Life or Death Decisions in Split Seconds--Army Training in Kuwait

The battlefield is often a neighborhood, so soldiers train for every scenario.
The battlefield is often a neighborhood, so soldiers train for every scenario.

UDARI RANGE, NORTHERN KUWAIT--One sunny afternoon in the Kuwaiti desert, I caught up with 4th Brigade Combat Team Commander Col. Thomas James as he checked on his troops in training.  That particular session was on convoys, specifically, moving high-value targets through the high-risk streets of Iraq.
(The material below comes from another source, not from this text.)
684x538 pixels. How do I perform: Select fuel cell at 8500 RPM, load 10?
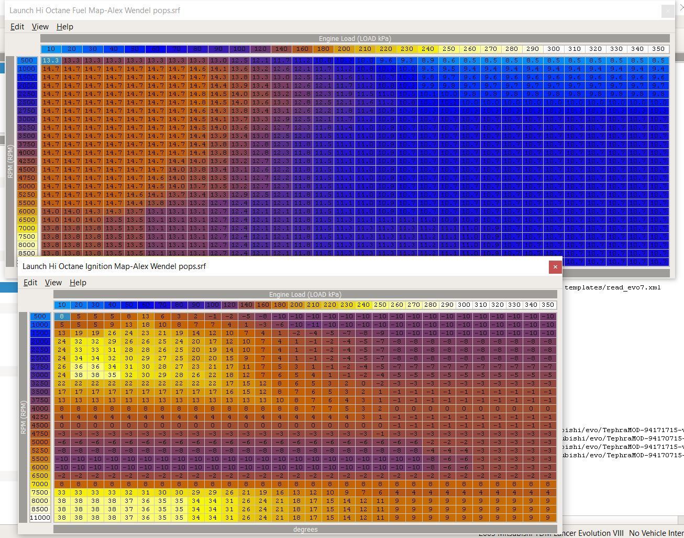coord(51,253)
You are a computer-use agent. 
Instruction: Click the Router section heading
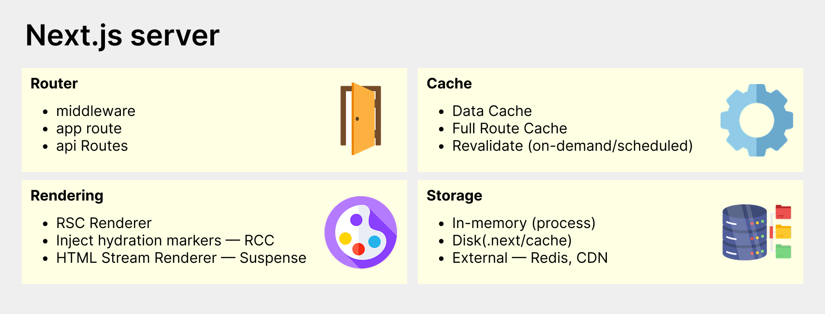(54, 83)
"Do you all realize how important your mission is?" he asked his soldiers. "A personal security detachment that's out there securing a battalion commander or the command sergeant major plays an enormous role, 'cause they're always going out to the critical pieces of the battlefield."
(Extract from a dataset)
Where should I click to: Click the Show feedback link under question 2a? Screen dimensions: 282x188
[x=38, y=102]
That battlefield is often a neighborhood. A potentially very dangerous neighborhood.  1st Sgt. Richard Meiers is one of the Operation Iraqi Freedom veterans guiding soldiers through the training.
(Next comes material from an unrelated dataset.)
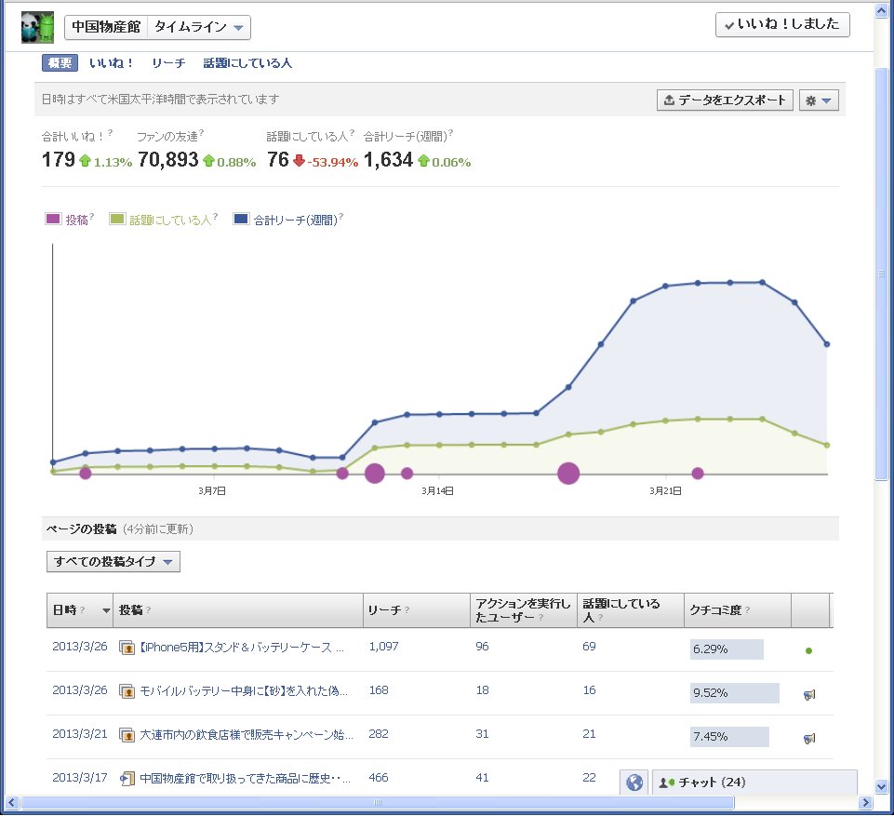Open the gear settings dropdown next to export
This screenshot has width=894, height=816.
[x=819, y=100]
His focus, getting them to think, even before they move into encounters with the enemy. "Don't just think about the training aspect," he said. "I'm an American soldier, I'm going to rush in and I'm going to kill the enemy. They know that, they know that's our technique, they've watched us for five years now, they bait us. Guy with an RPG's going to show you in a window, you're going to want to chase in a room after him, or a guy, a sniper's going to shoot at you from a building, you're going to want to clear that building, and an IED's going to be hidden in the wall."

So I walked along as the team drilled in an urban training site. Pick a building, find a way to get in, clear it out, and get out safely. Staff Sgt. Paul Reynolds lead the unit, shouting instructions and information as small groups of four soldiers moved in and around a building not much bigger than two mobile homes stacked on top of each other. Among the keys, getting his soldiers to take their time and sort out their surroundings. Knowing where friendly forces are at all times and working together, to cover each other's every move.

After a few minutes in the building, they pull back, secure weapons and compare notes. Meiers gets them to step back and start at the beginning. "Before you make a decision to clear a building, or a courtyard, what other thoughts need to go through your mind before you make that decision to go in that building, go in that room, to chase that insurgent, into a dangerous situation?" he asked.

Meiers knows his troops well and thinks they're executing their training well.  "They've got the mechanics down, they know how to clear rooms, we want them to start thinking as well," he said. "Start considering that the non-combatants that are in the area, the sounds, the noises, the decision that they made to go into that building to begin with. Do we even need to go into that building? I personally would say 75 percent of the time, no. You don't want to go into that building unless absolutely necessary."